Alleyn pouted his lips as if to whistle, held a cigarette in the gap between them and drew in audibly. “They will be drugged cigarettes. Air and smoke will be inhaled together. Keep your thumb over the end like this and you will be safe. That’s all. A great deal depends upon us, Raoul. There have been many girls before Miss Taylor who have become the guests of Mr. Oberon. I think perhaps of all evil-doers, his kind are the worst. Monsieur le Commissaire and I are asking much of you.”

Raoul, perched on his high heels and peering out of the black hood, said: “Monsieur l’Inspecteur-en-Chef, in the army one learns to recognize authority. I recognize it in you, Monsieur, and I shall serve it to the best of my ability.”

Alleyn was acutely embarrassed and more than a little touched by this speech. He said: “Thank you. Then we must all do our best. Shall we set about it? Now, Teresa, as quietly as you can unless you meet anybody, and then — boldly. Off you go.”

“Courage, my beloved. Courage and good sense.”

Teresa bestowed a melting glance upon Raoul, opened the door and, after a preliminary look down the passage, took up her candle and went out. Alleyn followed with his walking-stick in his hand and Raoul, clicking his high heels and taking small steps, brought up the rear.

Down in Roqueville Troy absent-mindedly arranged little figures round a crib and pondered on the failure of her session with Ginny and Robin. She heard again Ginny’s desperate protest: “I don’t want to, I don’t want to but I must. I’ve taken the oath. Dreadful things will happen if I don’t go back.”

“You don’t really believe that,” Robin had said and she had cried out: “You’ve sworn and you won’t tell.

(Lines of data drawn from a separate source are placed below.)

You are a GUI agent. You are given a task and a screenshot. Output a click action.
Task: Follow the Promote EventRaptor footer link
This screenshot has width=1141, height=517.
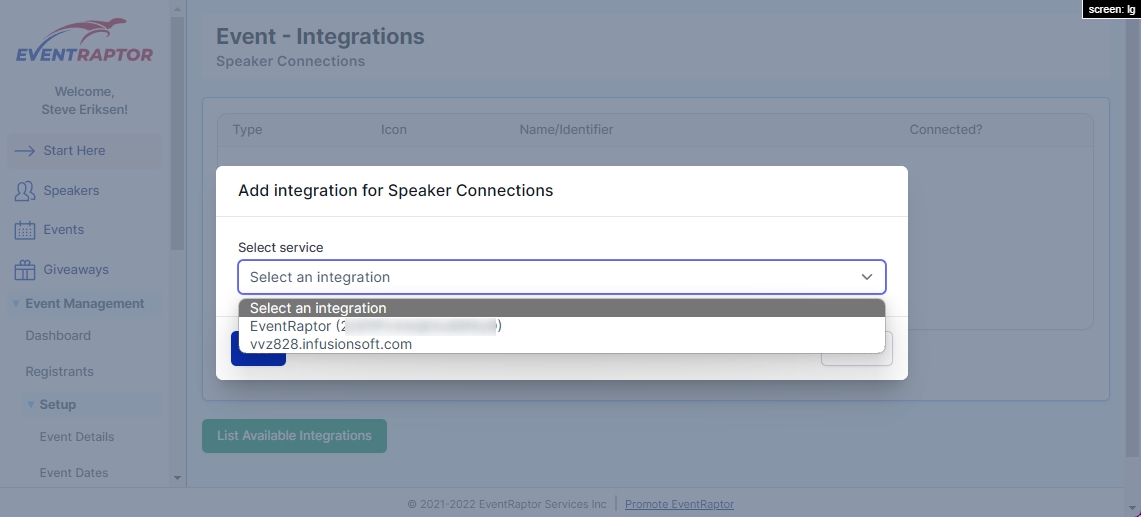pos(679,504)
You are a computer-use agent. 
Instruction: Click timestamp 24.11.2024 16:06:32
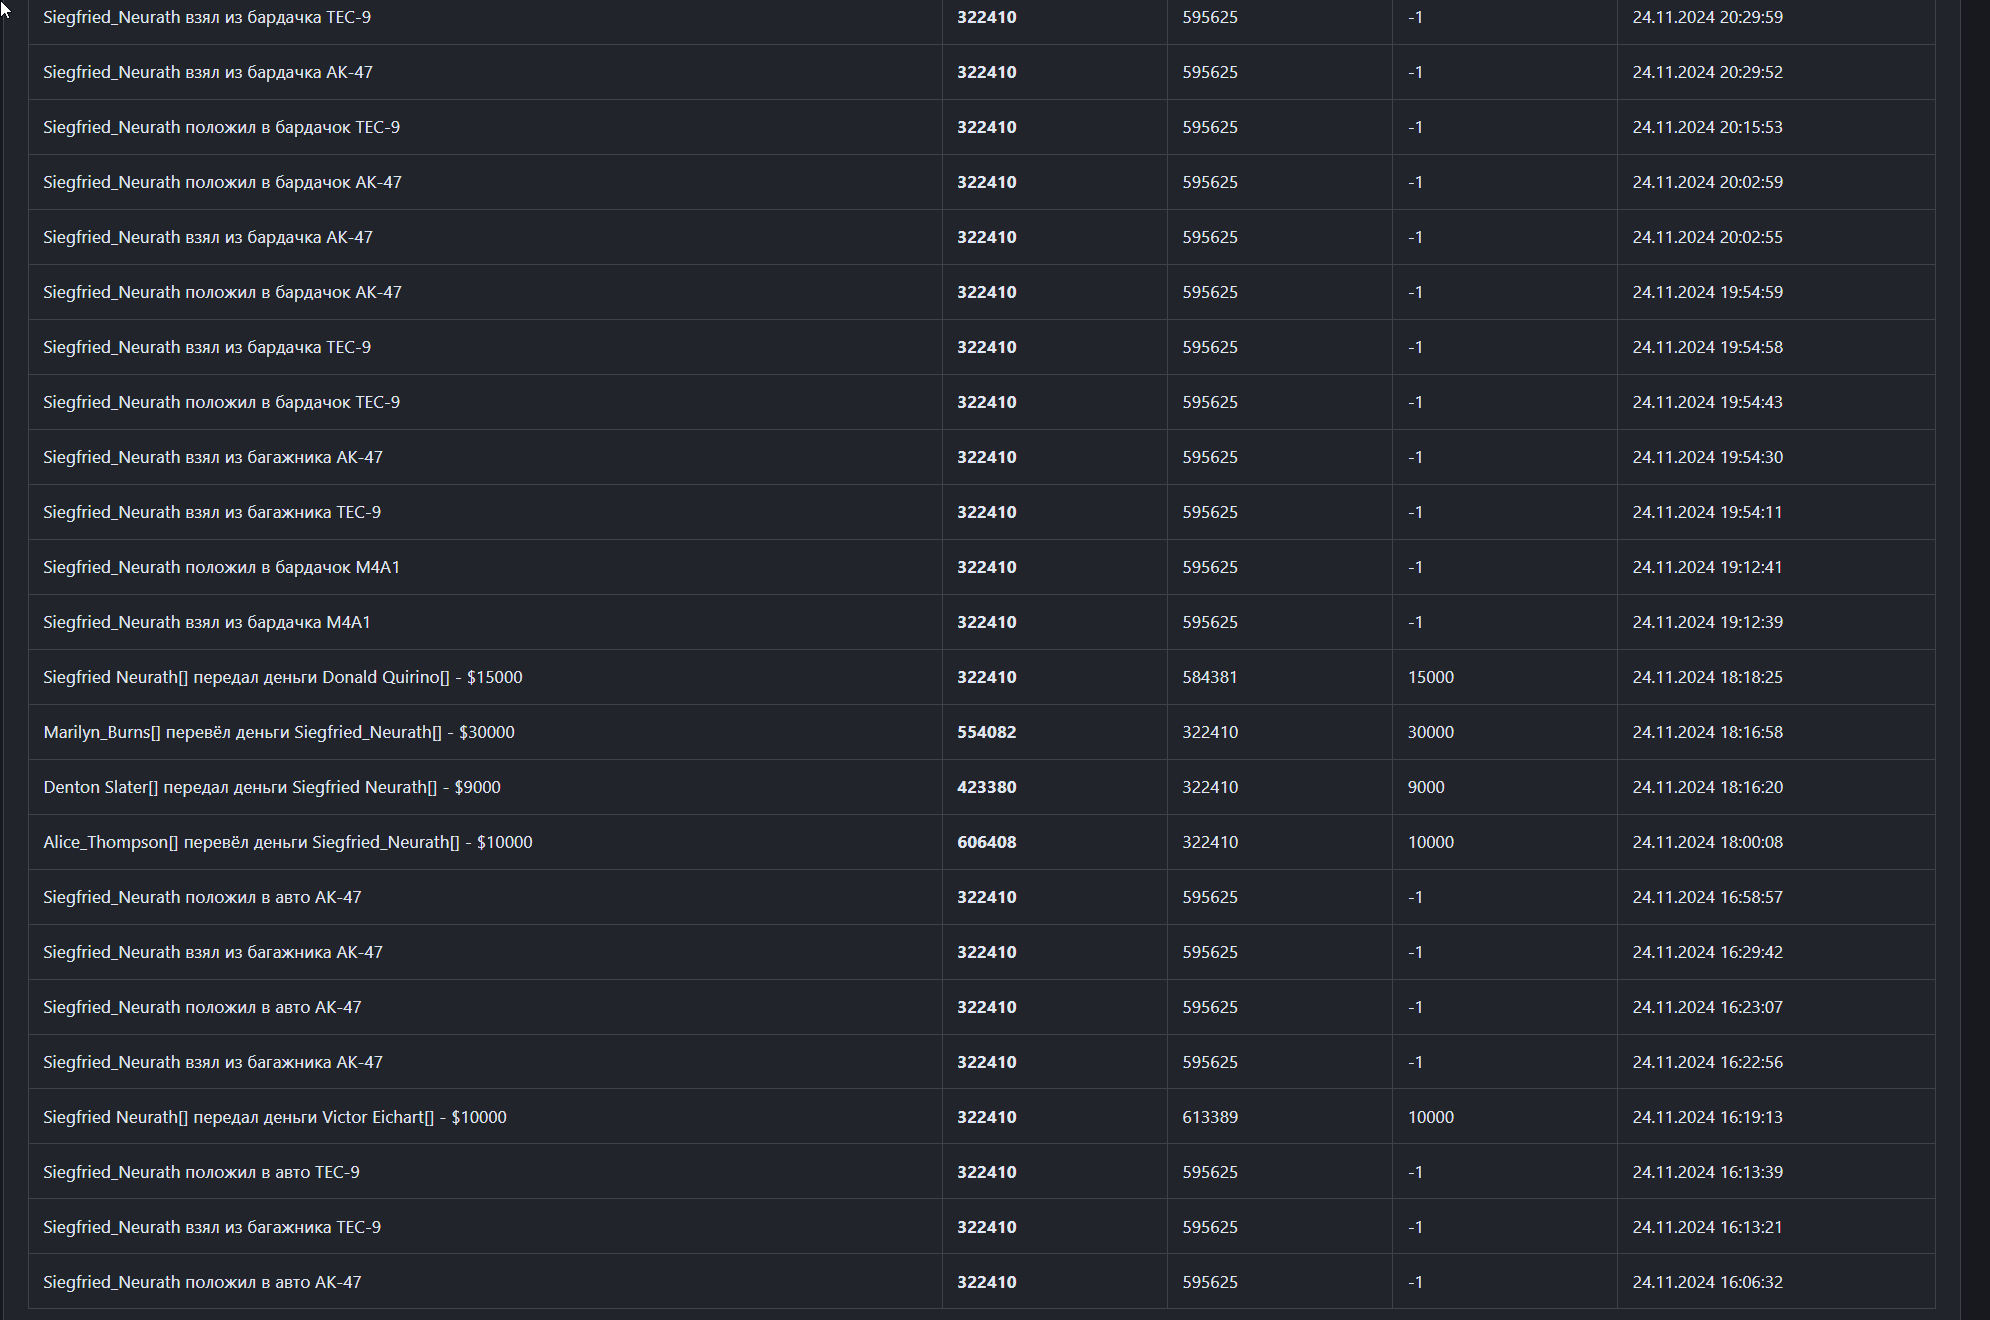[x=1707, y=1282]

If we don’t believe, why don’t we tell?”

Suddenly, with something of Ricky’s abandon, she had flung her arms round Troy. “If you could help,” she had stammered, “but you can’t; you can’t!”And she had run out of the room like a frightened animal. Robin, limping after her, had turned at the door.

“It’s all right,” he had said. “Mrs. Allen, it’s all right. She won’t go back.”

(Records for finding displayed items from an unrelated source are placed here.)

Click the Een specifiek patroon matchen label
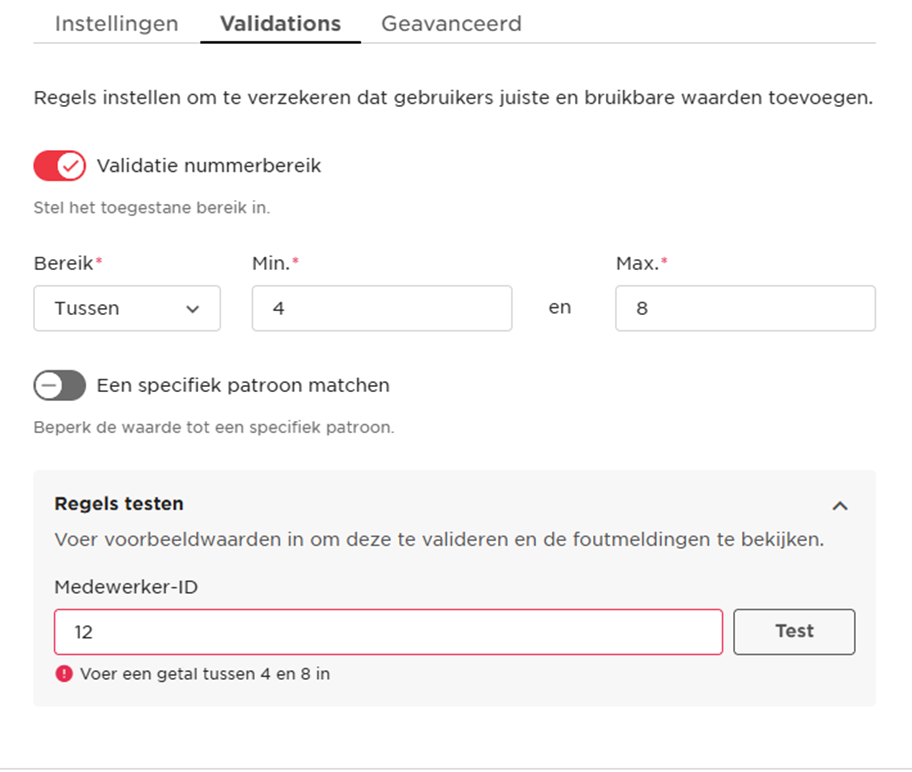 pos(243,385)
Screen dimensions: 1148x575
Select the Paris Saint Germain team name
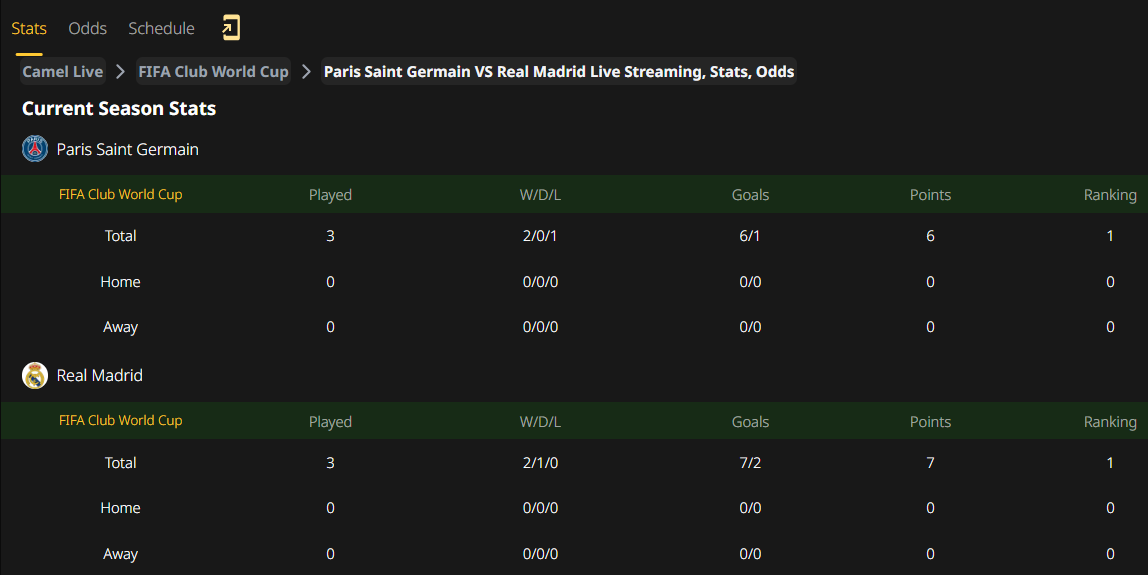pos(127,149)
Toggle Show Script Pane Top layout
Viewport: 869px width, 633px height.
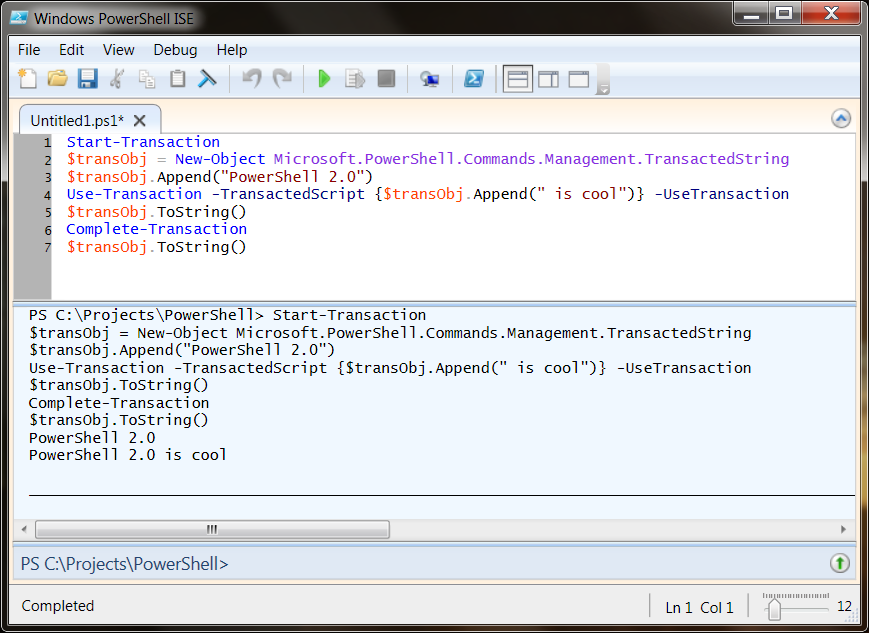517,79
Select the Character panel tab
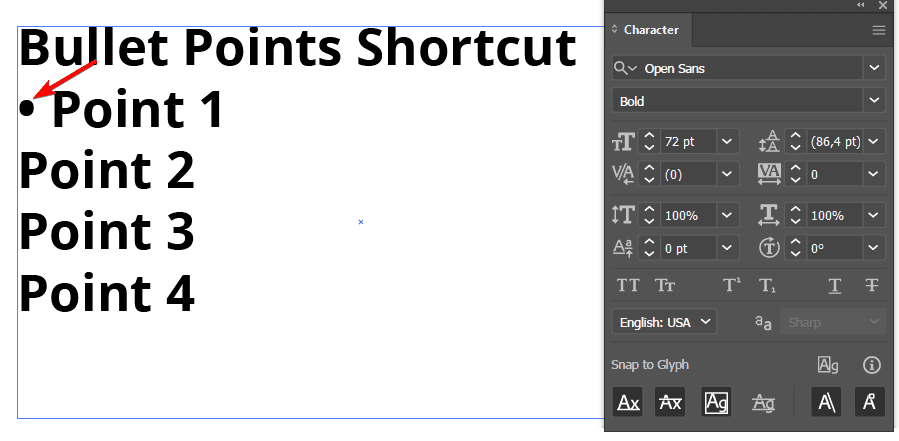 pyautogui.click(x=650, y=30)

There was a tidily arranged pile of illustrated papers in the private sitting-room where they had had their drinks. Troy found herself idly turning the pages of the top one. Photographs of sunbathers and race-goers flipped over under her abstracted gaze. Dresses by Dior and dresses by Fath, Prince Aly Khan leading in his father’s horse, the new ballet at the Marigny—“Les invités réunis pour quelques jours au Château de la Chèvre d’Argent. De gauche à droite: l’Hôte, M. Oberon; Mlle. Imogen Taylor, M. Carbury Glande, Dr. Baradi, M. Robin Herrington et la Hon. Grizel Locke—” Troy’s attention was arrested and then transfixed. It was a clear photograph taken on the roof-garden. There they were, perfectly recognizable, all except Grizel Locke.

The photograph of Grizel Locke was that of a short, lean woman with the face of a complete stranger.


iv

Robin was driving up a rough lane into the hills with Ginny beside him saying feverishly: “You’re sure this is a shorter way? It’s a quarter to eight, Robin! Robin, you’re sure?”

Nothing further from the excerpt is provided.